Elon Musk on Tuesday took a break from futuristic electric cars and private space travel to unveil a low-cost tunnel he sees as a godsend for city traffic.
The billionaire behind Tesla and SpaceX late Tuesday put the spotlight on the a 1.14 mile (1.8 kilometer) tunnel created by his Boring Company for about $10 million.
The sample tunnel is part of Musk's vision to have an underground network that cars, preferably Teslas, can be lowered to by lifts then slotted into tracks and propelled along at speeds up to 150 mph (241 kmh).
"The only way to solve this is to go 3D, for the transport system to match the living quarters," Musk said of solving the problem of traffic congestion in urban areas.
"It's all relatively simple, no Nobel Prize is needed here."
An entrance to a sample tunnel was shown publicly for the first time in this city near Los Angeles as the initial stage of Musk's project to revolutionize city traffic by zipping along below congested streets.

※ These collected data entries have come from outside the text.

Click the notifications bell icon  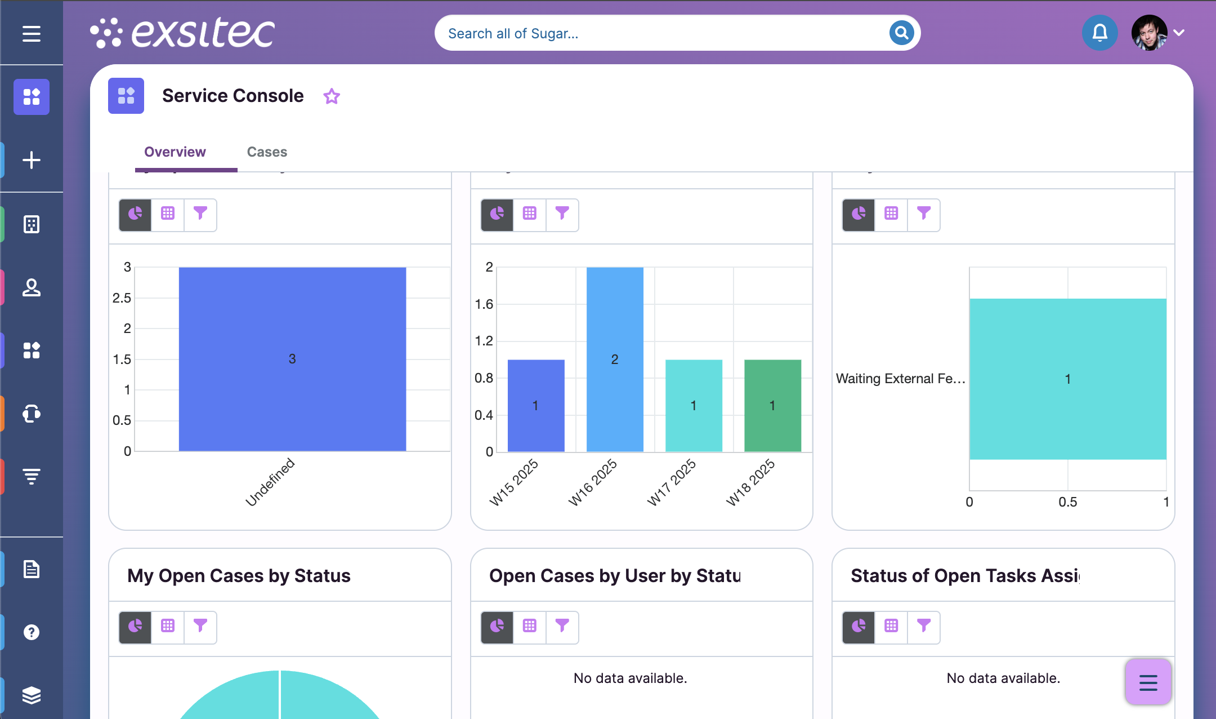(1099, 33)
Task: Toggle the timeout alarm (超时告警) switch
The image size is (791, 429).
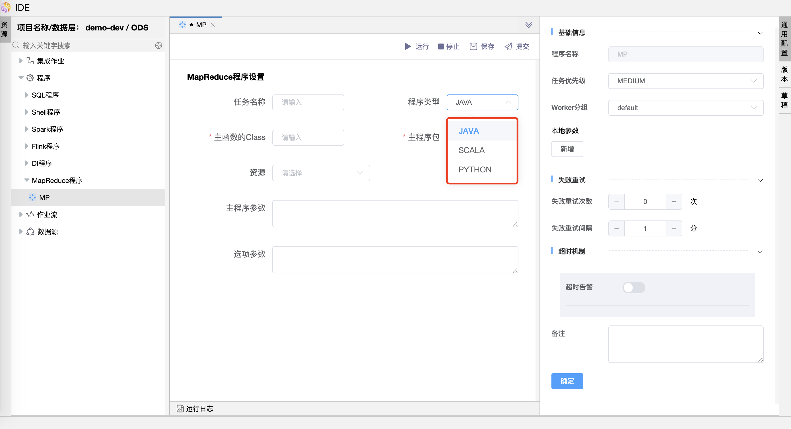Action: 633,287
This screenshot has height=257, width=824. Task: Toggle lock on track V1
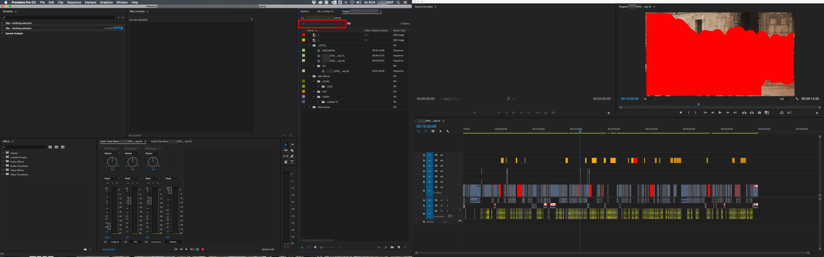pos(424,191)
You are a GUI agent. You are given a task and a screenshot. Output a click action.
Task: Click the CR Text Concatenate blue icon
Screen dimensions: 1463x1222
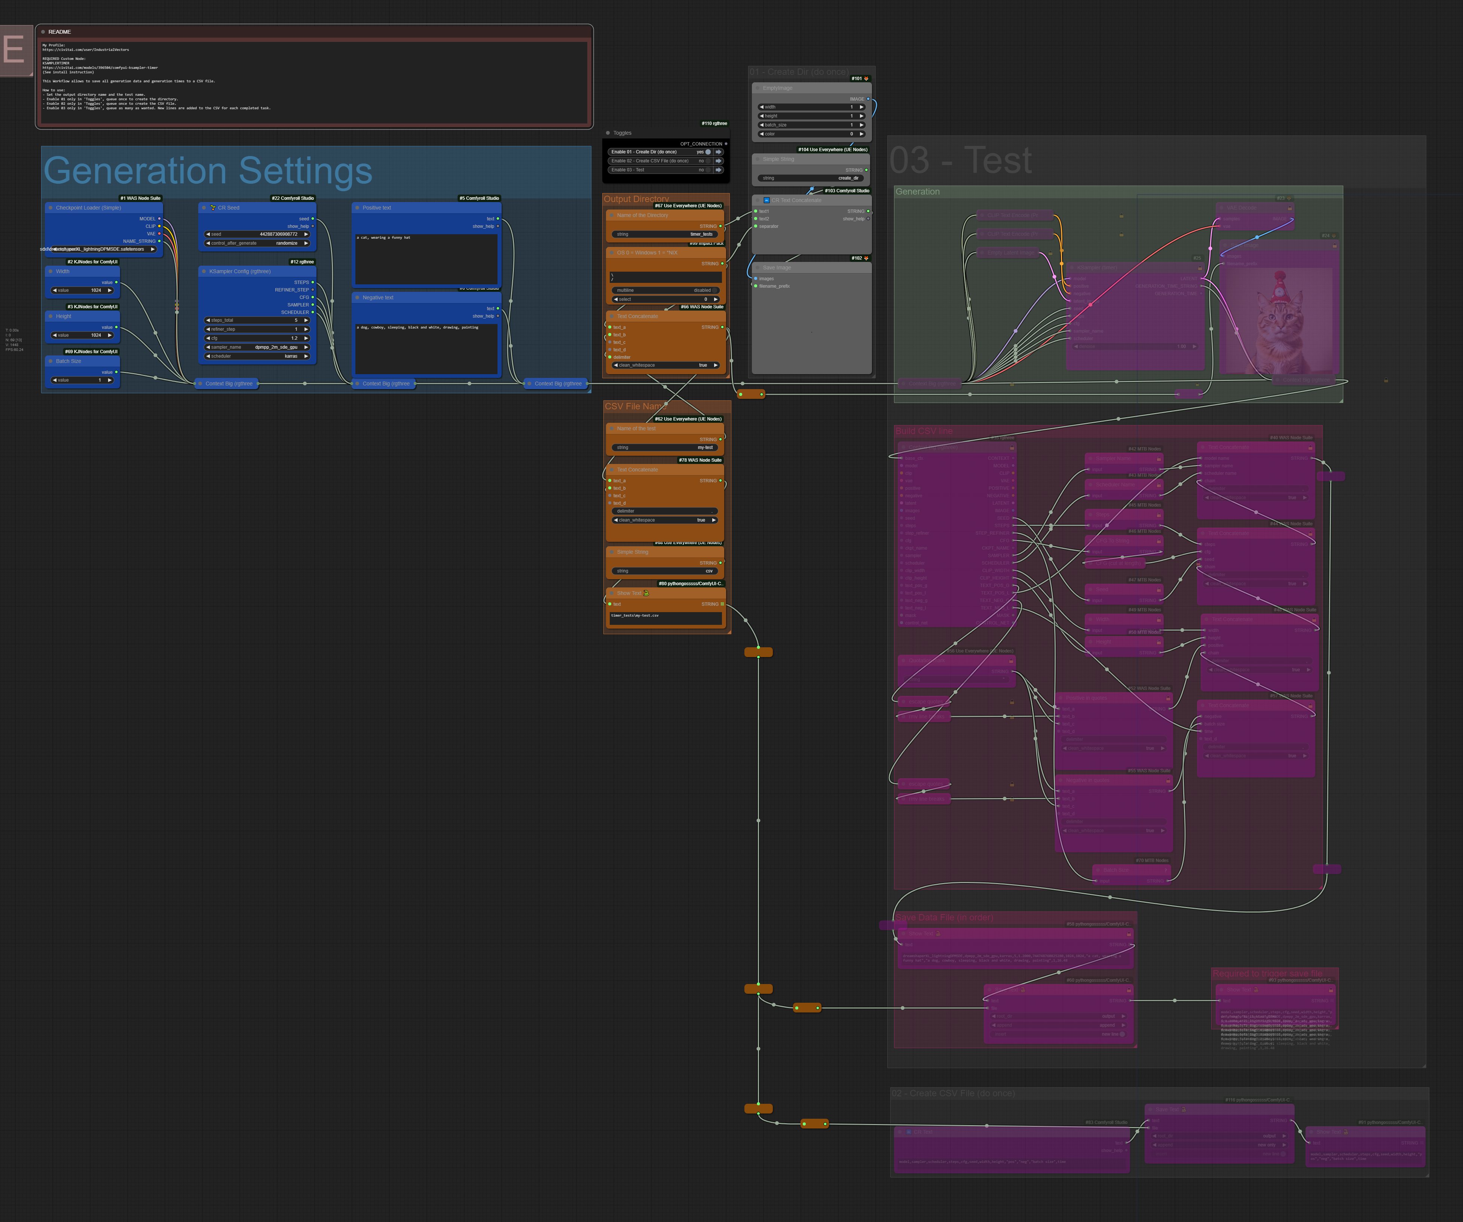[x=766, y=200]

Musk founded the Boring company two years ago as a self-financed, side-endeavor to his work at Tesla and SpaceX.
Specially designed equipment drills tunnels wide enough to accommodate a car on a track. The network envisioned is an infinitely expandable mesh of tunnels and elevators capable of having more than 4,000 cars pass through per hour.
"The deepest mines are deeper than the tallest buildings," Musk said.
"The profound breakthrough is very simple: it's the ability to turn a normal car into a passively stable vehicle by adding the deployable tracking wheels, stabilizing wheels, so that it can travel at high speed through a small tunnel."
Tunnels will eventually be open to all compatible self-driving electric vehicles, but for now Boring is using Teslas in the tube.
The idea for the project came to the billionaire of South African origin when he was fuming at the wheel of his car, trapped in traffic jams between his chic Bel Air villa and the SpaceX offices in Hawthorne.
It is a journey that takes him more than 90 minutes and he considered soul-crushing.
The "tunnel test" unveiled Tuesday appeared simple: a narrow tube, only 3.65m in diameter (12 feet), freshly painted white, in which a Tesla Model X is fitted with tracking wheels to stay in a track and avoid bumping the walls.